Два дворянина не воздают должного Вероне, но этот город слишком хорош, чтобы пропадать зазря, и им на смену приходят «Ромео и Джульетта», которые сделали Верону более значимой, чем она, вероятно, была на самом деле; если иностранцы посещают сегодня Верону, то только из-за того, что Шекспир поместил туда действие «Ромео и Джульетты». Нет нужды распространяться о достоинствах этой впервые появившейся романтической трагедии. Мастерское включение разговорной речи в первой сцене; использование всего сценического пространства для показа межсемейной вражды; лихость, с которой обрисованы главные герои, — все это сразу настраивает нас на великолепное зрелище. Шекспир, возможно, даже чересчур словоохотлив, но его слова согреты лирическим огнем (монолог Меркуцио о «царице Меб», во время сочинения которого Шекспир уже, возможно, думал о написании «Сна в летнюю ночь»), В противовес же есть приземленность няни Джульетты. Примечательно, что такое обилие действия должно было сосуществовать с таким большим количеством статического лиризма, как, например, в сонетах Хора, и что рифмованное двустишие наставлений брата Лоренцо, совершенно лишенное занудства, обозначает паузу, canto fermo, объединяющую игру контрастов. Шекспиру было тридцать, возможно, тридцать один, когда он написал пьесу, он уже не был молод, но эта пьеса удачнее всего увековечивает и жар юной любви, и агрессивный настрой молодости.

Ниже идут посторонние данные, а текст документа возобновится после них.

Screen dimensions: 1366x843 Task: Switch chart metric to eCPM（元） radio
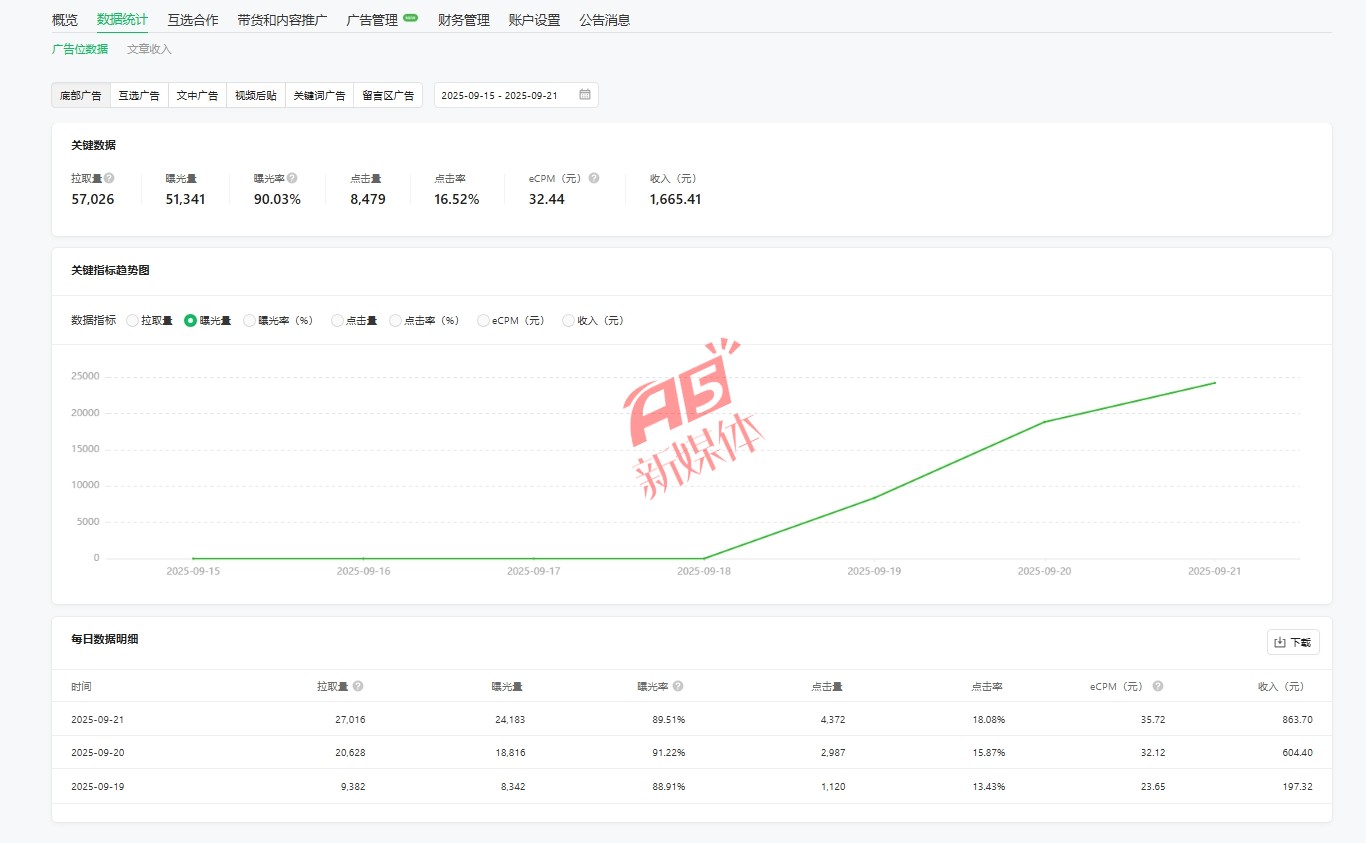tap(484, 321)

Как ожесточение двух семей, хорошо известное Саутгемптону, могло быть взято в качестве отправной точки для этой пьесы, так ожесточенность, имевшая более общественный характер, к которому Саутгемптон имел только косвенное отношение, возможно, послужило толчком для создания «Венецианского купца». Весной 1594 года граф Эссекс, который, по мнению Саутгемптона, был всегда прав, официально обвинил известного врача Родриго Лопеса, португальского еврея и придворного лекаря, в сговоре с испанскими агентами с целью отравить королеву. Причина обвинения крылась в неприязни и зависти, которые имели чисто личный характер. У Лопеса были хорошо налаженные связи с Португалией, Португалия была ближайшей соседкой Испании, и Уолсингем, как глава секретной службы, счел Лопеса весьма подходящей фигурой для использования его в качестве агента для передачи информации к английским шпионам и от английских шпионов на Иберийском полуострове. После смерти Уолсингема в 1590 году Эссекс сам пользовался услугами Лопеса. Эссексу казалось полезным, для снискания расположения королевы, поставлять ей, в качестве личного дара, разрозненные куски информации, полученные из Испании через Португалию. Но Лопес, более преданный королеве, чем Эссексу, передал свою информацию непосредственно ей. Когда Эссекс, сияя от радости, приблизился к трону, чтобы сообщить горячие новости из Иберии, королева сказала ему, что ей они уже известны. Эссекс возненавидел Лопеса за эту двойную игру и решил отомстить ему.
Ему представился удобный случай, когда некий человек по имени Тиноко сознался, что он вместе со своим сообщником, которого звали Феррата, был послан в Англию, чтобы убедить Лопеса работать в пользу Испании, и что Лопес, в знак своего согласия, принял от испанского короля очень ценное ювелирное изделие. Лопеса арестовали и допросили, но, тщательного изучив все его личные бумаги, не обнаружили ничего криминального. Теперь королева обвинила Эссекса в преступном намерении и в гневе отослала его прочь. Эссекс был в ярости и зиму 1593/94 года посвятил составлению судебного дела против Лопеса, настолько правдоподобного, чтобы генеральному атторнею пришлось принять меры. Лопесу было предъявлено обвинение в ратуше в конце февраля 1594 года, и судья, побуждаемый как антисемитскими предрассудками, так и действительными свидетельствами, нашел его виновным в заговоре против королевы. Лопес, а вместе с ним Тиноко и Феррата, были приговорены к повешению и четвертованию в Тайберне. С вынесением приговора возникла некоторая задержка: королева продолжала сомневаться в вине своей маленькой обезьянки, как она называла Лопеса, и грандиозное публичное развлечение с тройной кровавой бойней отложили до июня.